TASK ITEM —
Excerpt from the entries below: please repeat exactly the lines from the one containing "You are a computer-use" through the last one, both ends included, with no pictures.

GIVEN DATA —
********************

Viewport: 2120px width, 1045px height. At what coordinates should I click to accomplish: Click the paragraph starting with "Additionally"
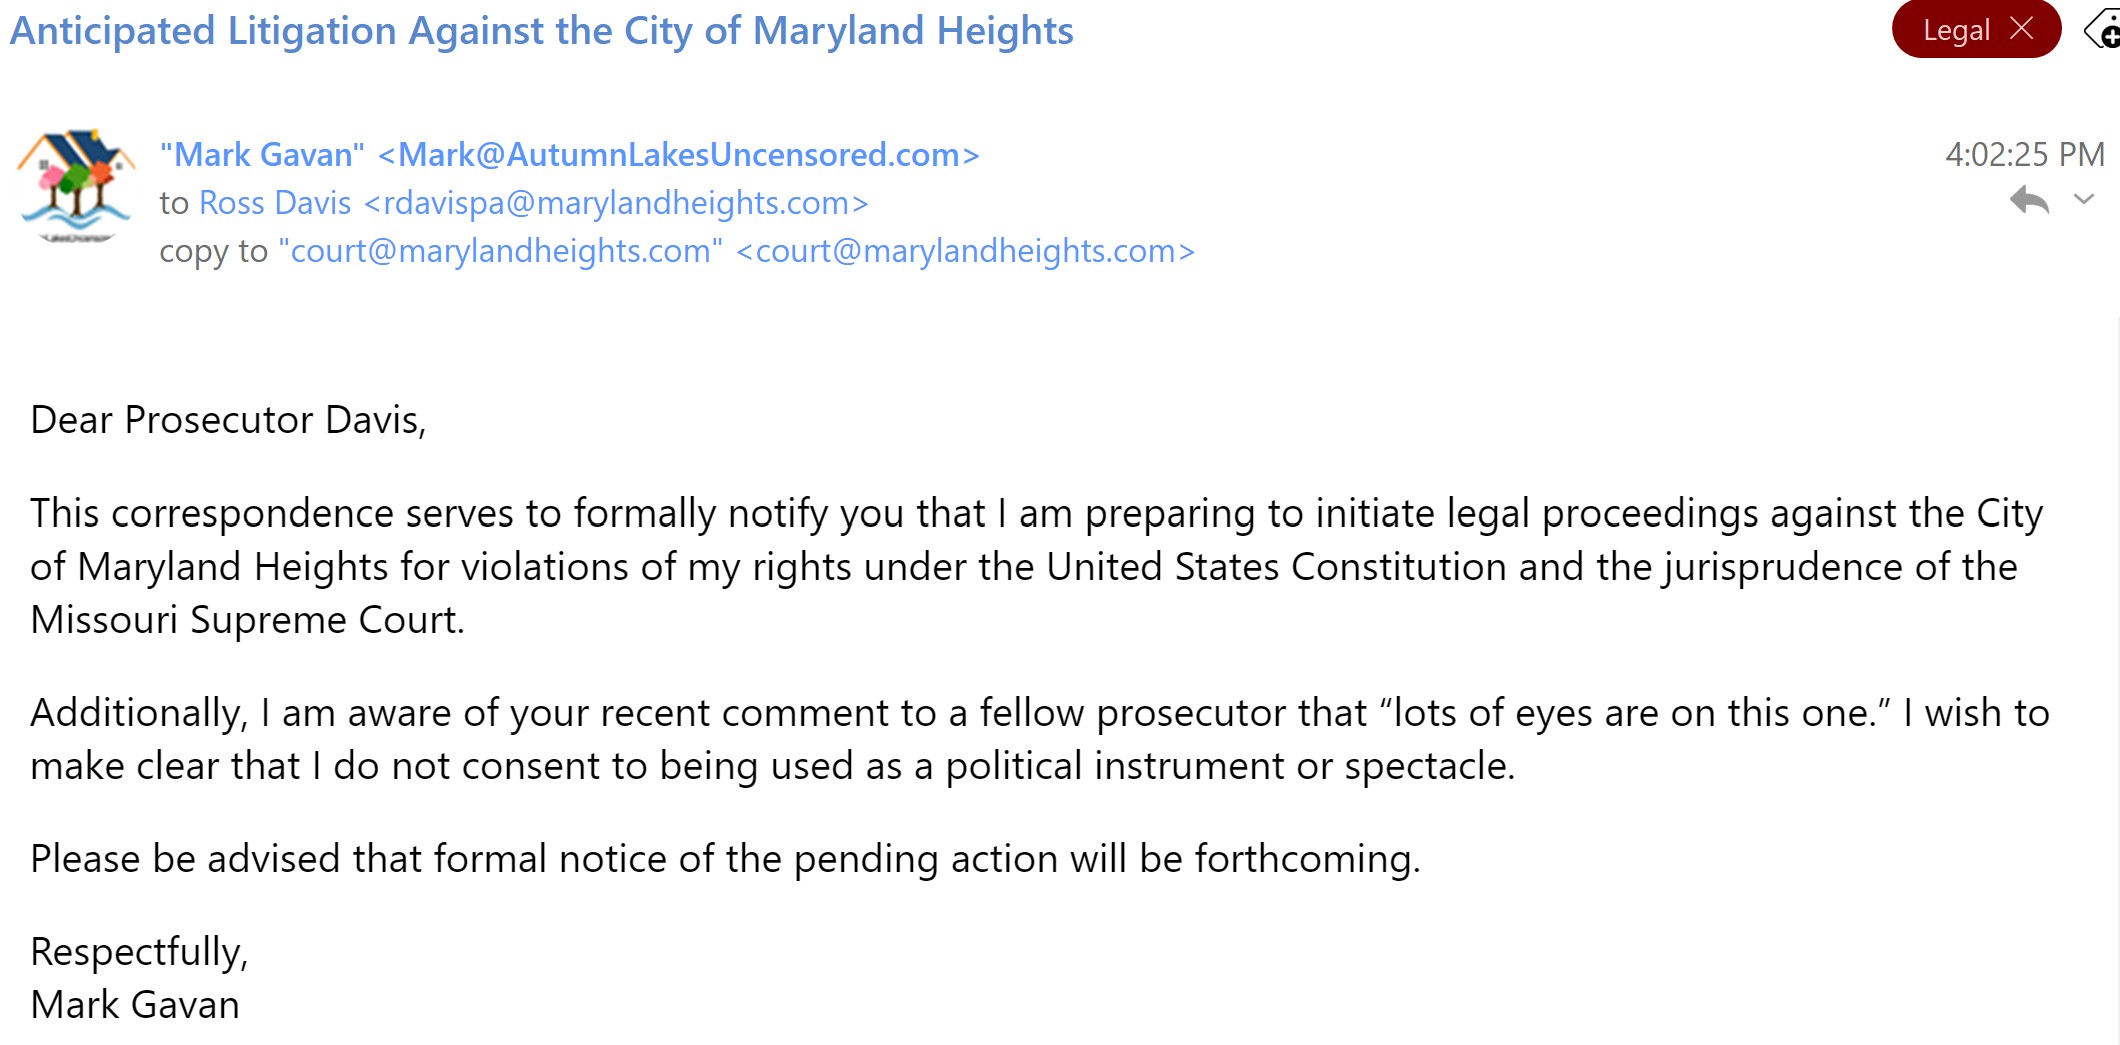1039,739
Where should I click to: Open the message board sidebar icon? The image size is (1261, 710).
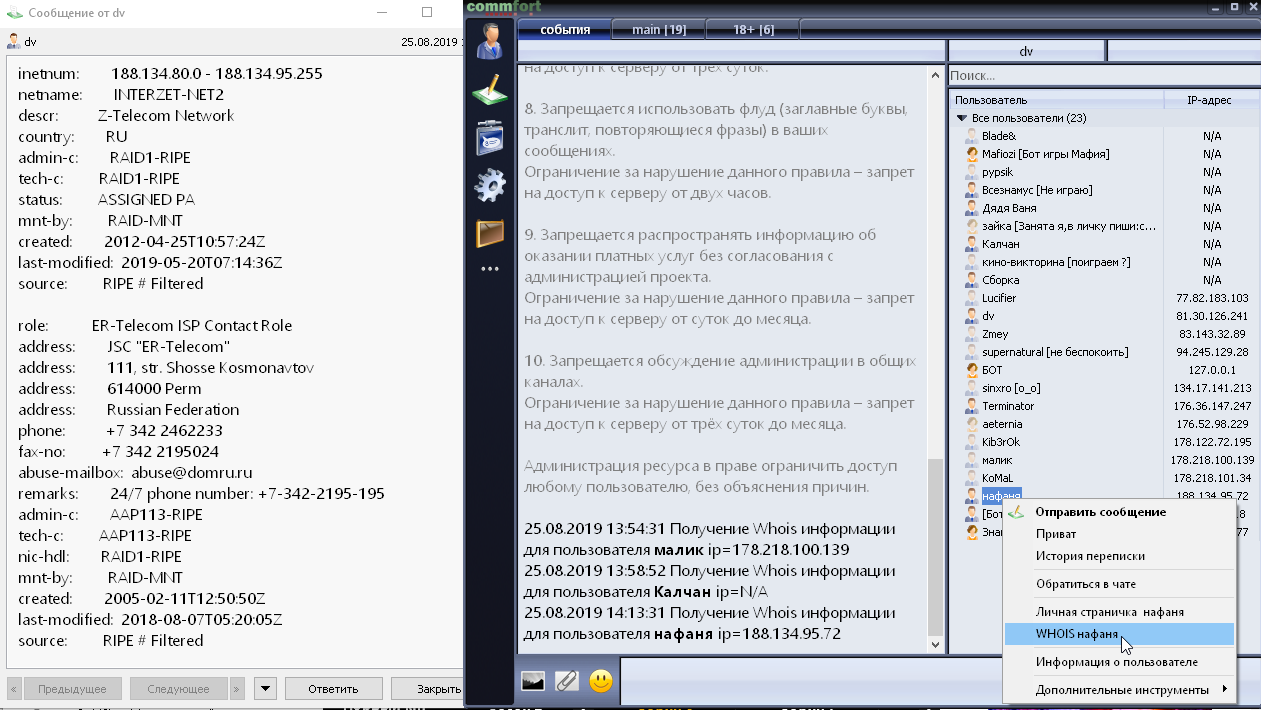(x=490, y=138)
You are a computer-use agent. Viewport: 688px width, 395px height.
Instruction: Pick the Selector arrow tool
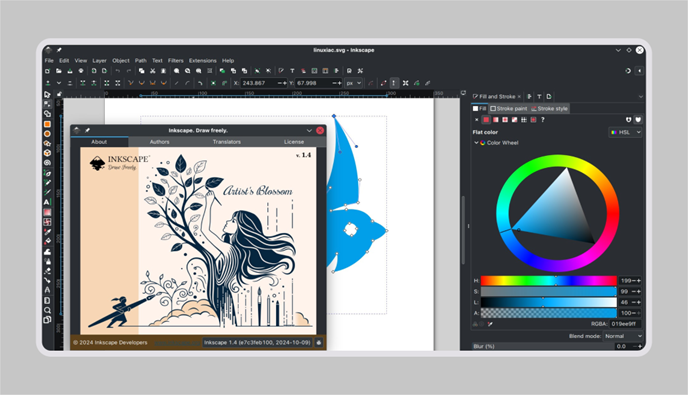47,94
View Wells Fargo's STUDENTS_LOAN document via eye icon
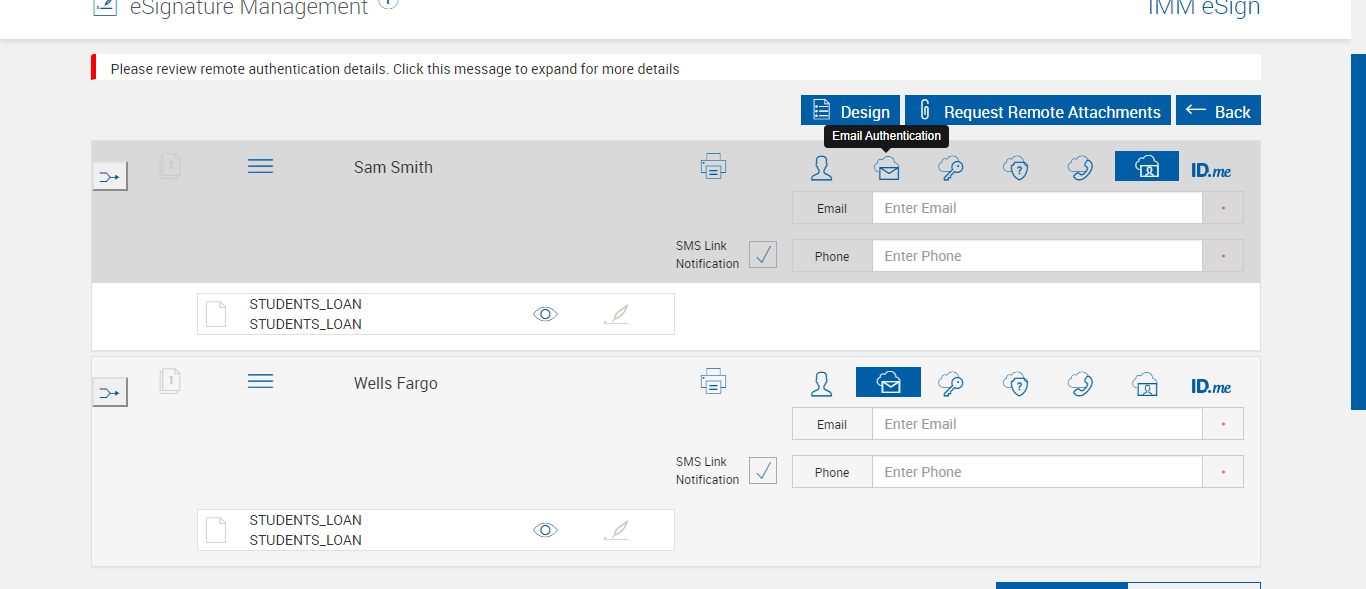1366x589 pixels. tap(545, 530)
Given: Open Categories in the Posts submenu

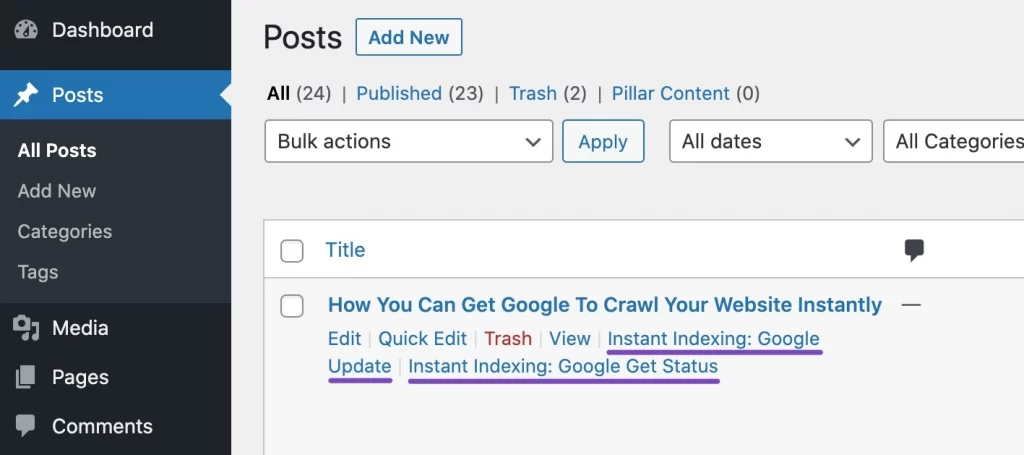Looking at the screenshot, I should (65, 231).
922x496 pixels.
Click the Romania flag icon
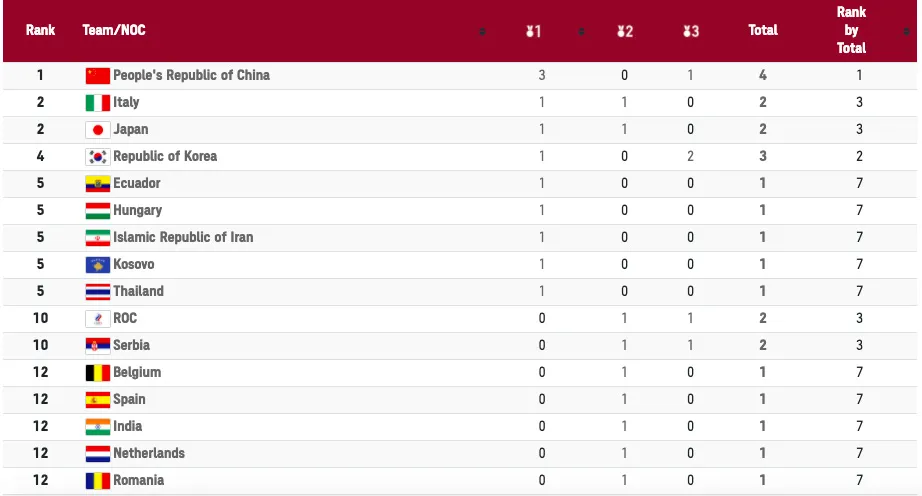[x=97, y=480]
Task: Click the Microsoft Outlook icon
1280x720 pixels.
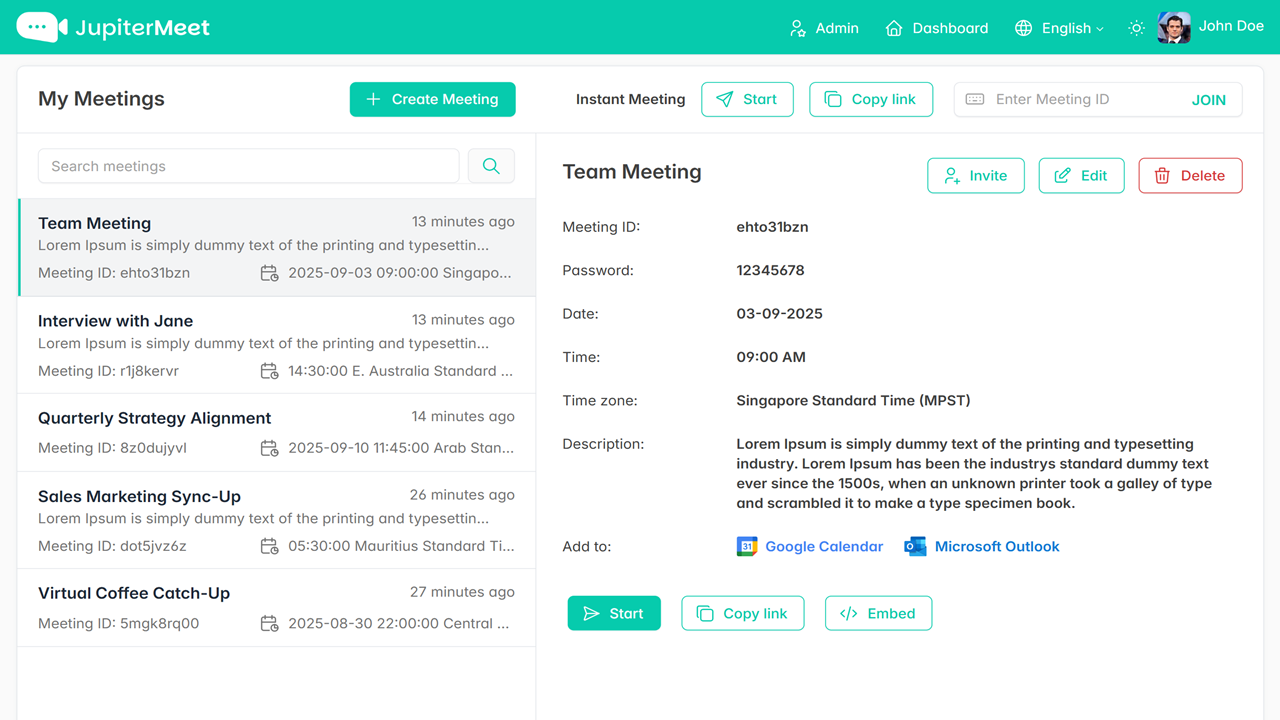Action: point(915,547)
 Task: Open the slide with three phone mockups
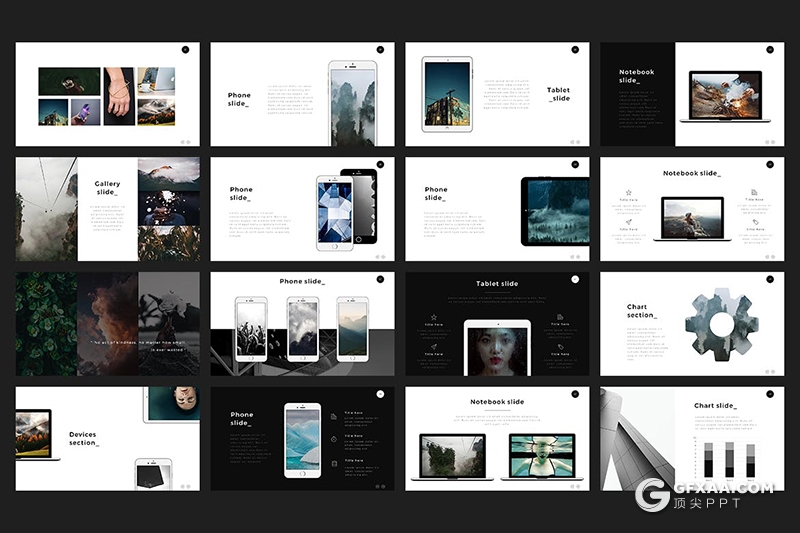coord(302,324)
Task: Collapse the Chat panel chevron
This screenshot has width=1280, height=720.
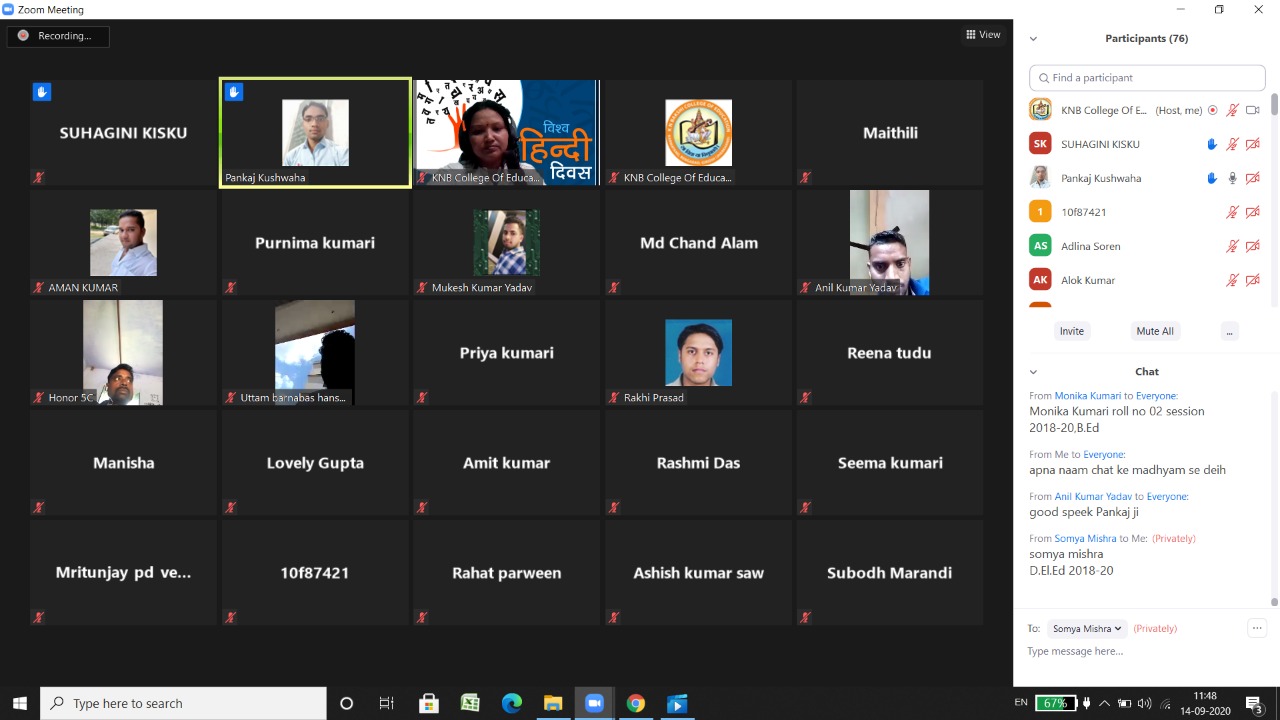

********************

OUTPUT —
You are a computer-use agent. Viewport: 688px width, 395px height.
Instruction: Pick the Selector arrow tool
47,94
View Wells Fargo's STUDENTS_LOAN document via eye icon
1366x589 pixels. tap(545, 530)
Given: Open Categories in the Posts submenu

Looking at the screenshot, I should (65, 231).
922x496 pixels.
Click the Romania flag icon
[x=97, y=480]
Task: Click the Microsoft Outlook icon
1280x720 pixels.
Action: point(915,547)
 Task: Open the slide with three phone mockups
coord(302,324)
Task: Collapse the Chat panel chevron
This screenshot has width=1280, height=720.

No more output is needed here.